The input —
Start

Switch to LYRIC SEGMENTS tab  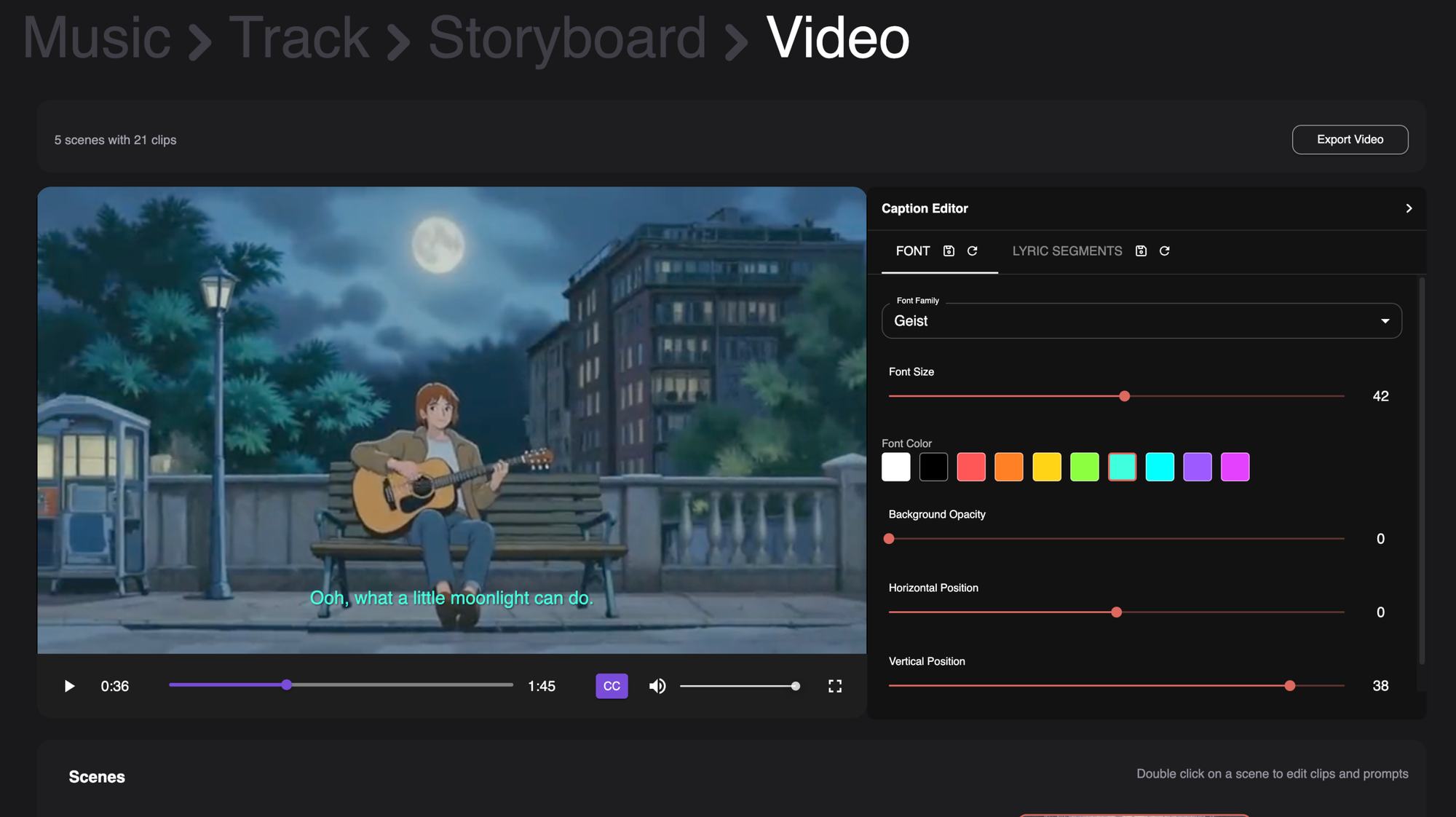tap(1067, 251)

End
Start

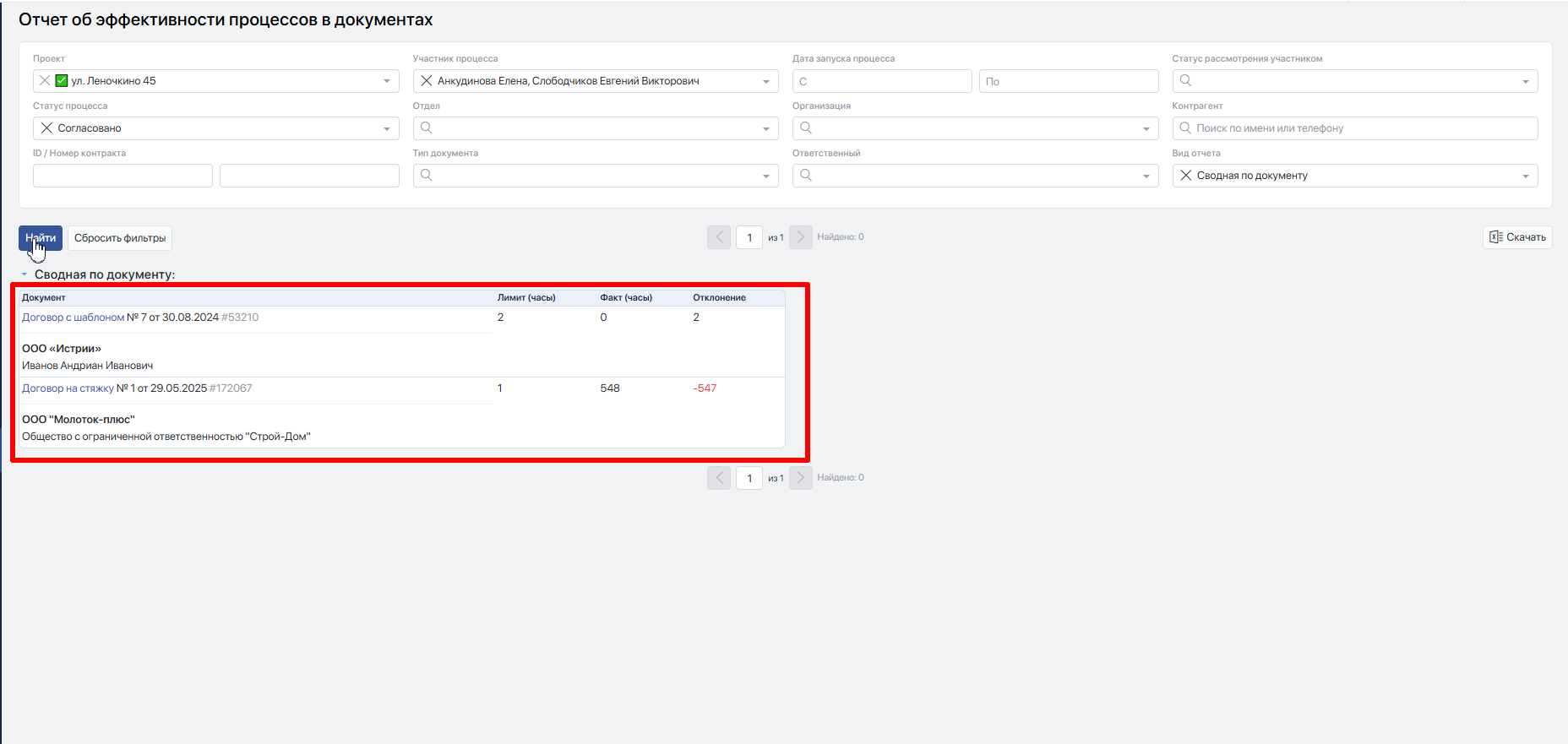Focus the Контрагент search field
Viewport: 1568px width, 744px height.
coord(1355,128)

End
Start

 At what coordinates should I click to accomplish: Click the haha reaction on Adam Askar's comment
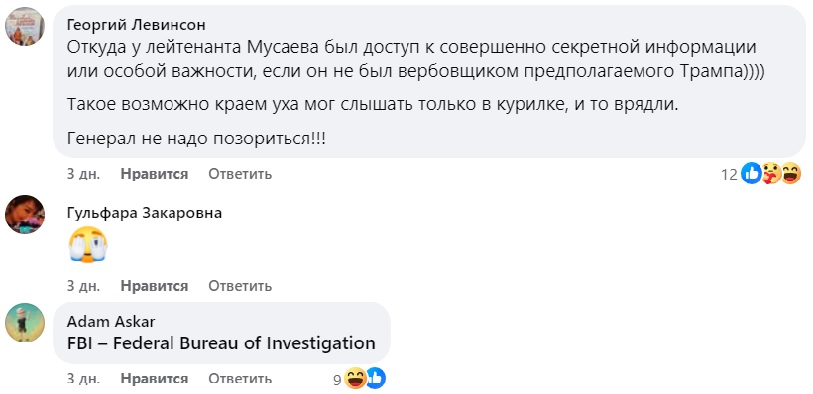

End

What you will do — Quote the listing from the line containing "Focus the Контрагент search field" through the line containing "coord(1355,128)", including both of those lines, and leave out the pictures.

Response —
Focus the Контрагент search field
Viewport: 1568px width, 744px height.
coord(1355,128)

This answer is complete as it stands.